His brother John served under the orders of Lord Howard of Effingham, during the attack of the Spanish Armada. John was Groom to the Bedchamber of His Majesty Charles I (i.e. the bad Catholic king who was executed.)



> *This Realm, This England!!!*
> This royal throne of kings, this sceptred isle,
> This earth of majesty, this seat of Mars,
> This other Eden, demi-paradise,
> ...



[Edited on 8-14-2006 by Puritanhead]


----------



## VirginiaHuguenot (Jul 28, 2006)

Very cool, Ryan! 

Gilbert & Sullivan:



> He is an Englishman!
> For he himself has said it,
> And it's greatly to his credit,
> That he is an Englishman!
> ...


----------



## Puritanhead (Jul 28, 2006)

I need to write his formal wikipedia entry.

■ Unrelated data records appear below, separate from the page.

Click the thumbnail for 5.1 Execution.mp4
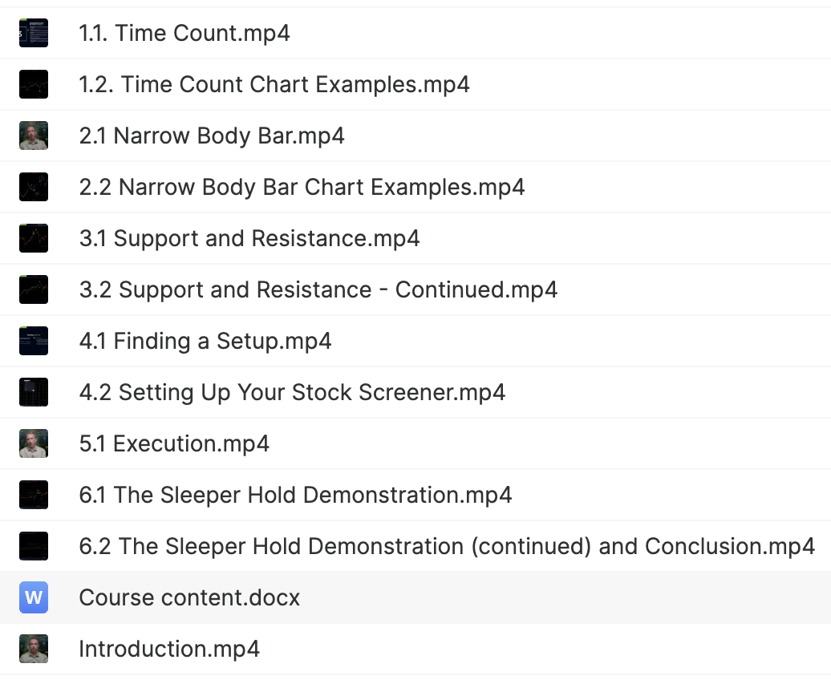pos(34,443)
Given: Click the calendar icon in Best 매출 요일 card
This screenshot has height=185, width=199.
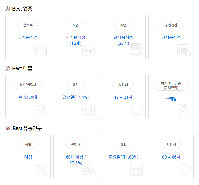Looking at the screenshot, I should click(88, 109).
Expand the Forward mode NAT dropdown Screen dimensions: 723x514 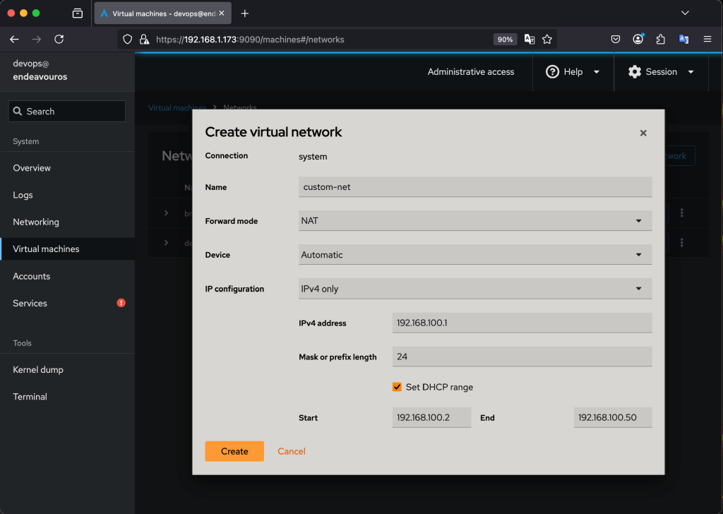(x=475, y=221)
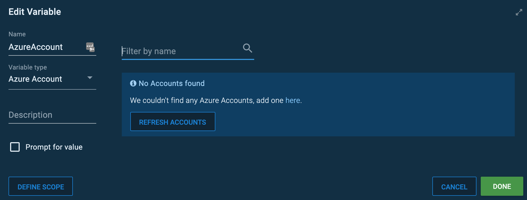Image resolution: width=527 pixels, height=200 pixels.
Task: Select the Azure Account variable type value
Action: pos(35,79)
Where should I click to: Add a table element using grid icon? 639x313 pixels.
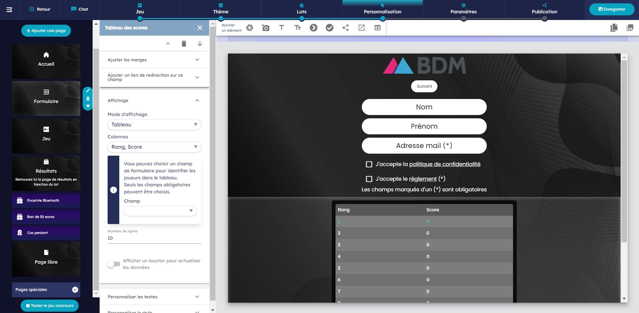377,28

My dad has two of our genealogy books from the turn of the century which I can use as a source. I have found out stuff from sources outside of those books as well.


----------



## VirginiaHuguenot (Jul 28, 2006)

> _Originally posted by Puritanhead_
> I need to write his formal wikipedia entry. My dad has two of our genealogy books from the turn of the century which I can use as a source. I have found out stuff from sources outside of those books as well.



You may have already seen this but there is a little biographical sketch about him here. I would be interested to which Puritan ministers were under his patronage and protection.


----------



## Puritanhead (Jul 28, 2006)

> _Originally posted by VirginiaHuguenot_
> 
> 
> > _Originally posted by Puritanhead_
> ...


 Not that too many people care outside of my family, but some of that information there may be suspect at least as it relates to the supposed Flemish merchant Gamel, though he did exist. Some of it appears in the genealogy sources I have. In fact, Gamel was from the Netherlands. But the thing was, the Sutcliffe family supposedly has an established record in the 1200s before Gamel's arrival, and it was spelled "Sutcliffe" (derived from a geographic origin, Southcliffe) even at that time. Plus, the records are a little fuzzy 700 years ago, and it is conjectured that Gamel merely adopted the Sutcliffe name. It's tough to say, and I do not have access to records that go back 700+ years. According to one source, the Sutcliffes were tied by marriage to the descendants of King Alfred, and had deeper roots in the English nation as it was just taking form.

[Edited on 8-28-2006 by Puritanhead]


----------



## Puritanhead (Jul 28, 2006)

> _Originally posted by VirginiaHuguenot_
> I would be interested to which Puritan ministers were under his patronage and protection.


 I know that he was a patron of Captain John Smith. I can look it up, as I have ran across a few names before, but know none off-hand.

Then there is the black sheep of the family, Joseph Sutcliffe (1762-1856) of England who was converted by John Wesley to the Methodist movement. He introduced Methodism into the Scilly Isles in 1788 off the coast of Cornwall. His commentary is featured in the Wesleyan Heritage Collection from Ages Library. Fortunately, I claim no descent lineal from him, as my American branch of the family was well-estabished at that time.


----------